Back in May 2019, we covered the news about ‘First American Financial Corporation’ leaking 885 million documents containing the sensitive information of U.S. citizens, including tax records, mortgage records, social security numbers, bank account details, transaction data, statements, and scans of driver’s licenses. Such was the importance of the data leak incident that the authorities in the country had to look into it, and this week, the U.S. Securities and Exchange Commission has concluded its investigation into the matter. The result is the imposition of a penalty of $500,000.
To put this into perspective, First American has annual earnings of around $7 billion, so the fine is pretty much laughable. It certainly isn’t a fine that would force the large company to reevaluate its data collection, management, and protection practices. This is the second-largest mortgage title and settlement company in the United States, and this penalty is so small that it won’t even register on its financial status.
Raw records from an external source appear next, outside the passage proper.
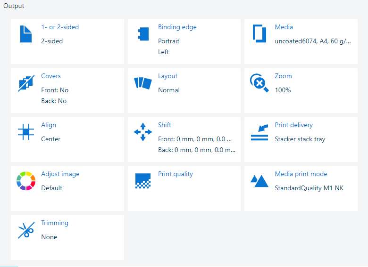Click the Stacker stack tray value

(300, 139)
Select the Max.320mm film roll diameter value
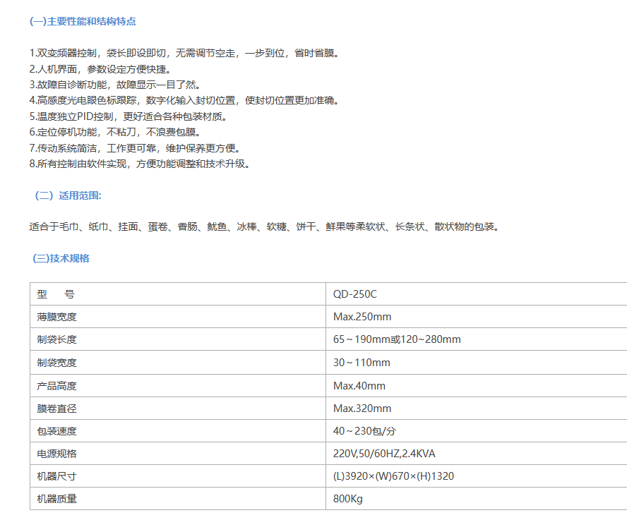The width and height of the screenshot is (627, 520). 362,409
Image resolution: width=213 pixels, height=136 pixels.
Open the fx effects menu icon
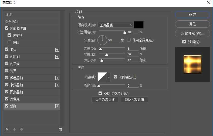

As Brian Krebs comments on this news coverage, First American’s main role is to check the validity and legal compliance of the real estate transactions that happen. As for the only competency that the firm is expected to have concerning this role, that would be to protect the privacy and security of the sensitive documents it uses for this process. If these documents are stored in unprotected servers and left to be exfiltrated by any random individual, slapping the company on the wrist won’t help in anything other than pretending that regulatory and inspection authorities have a real role.
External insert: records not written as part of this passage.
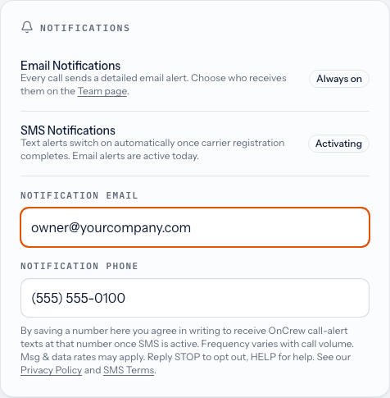Open the Privacy Policy link
The width and height of the screenshot is (390, 398).
[x=52, y=370]
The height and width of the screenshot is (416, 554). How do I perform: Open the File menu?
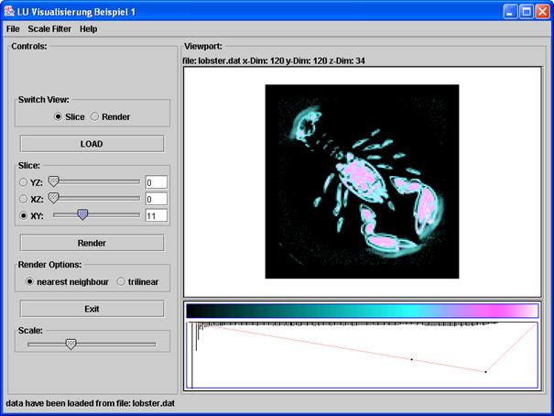(x=13, y=29)
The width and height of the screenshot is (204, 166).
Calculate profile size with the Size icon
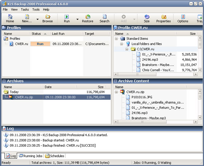pyautogui.click(x=146, y=19)
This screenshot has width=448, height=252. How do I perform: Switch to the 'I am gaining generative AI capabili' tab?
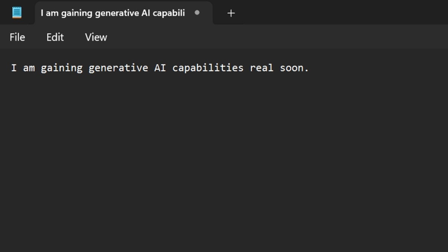pyautogui.click(x=112, y=13)
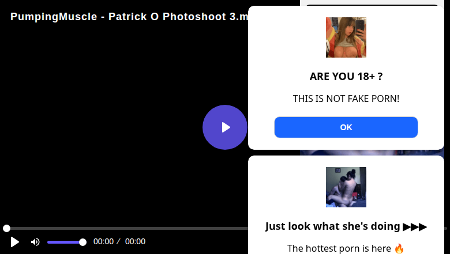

However, that doesn’t mean that First American can cross out the incident and leave everything behind. There’s still some regulatory inquiry going on in New York, where the Department of Financial Services announced an investigation following the revelations of the massive data breach. This action is still ongoing, but it could result in a more substantial penalty, reaching up to $1,000 per violation.
From its point, First American still downplays the significance of the data leak, claiming that it only affected a small number of individuals, and most of the data exposed were already publicly available information and generally denied providing details about the duration of the exposure. According to the Securities and Exchange Commission investigation results, this may have been between 2013 and 2019, reaching up to six years of continuous exposure.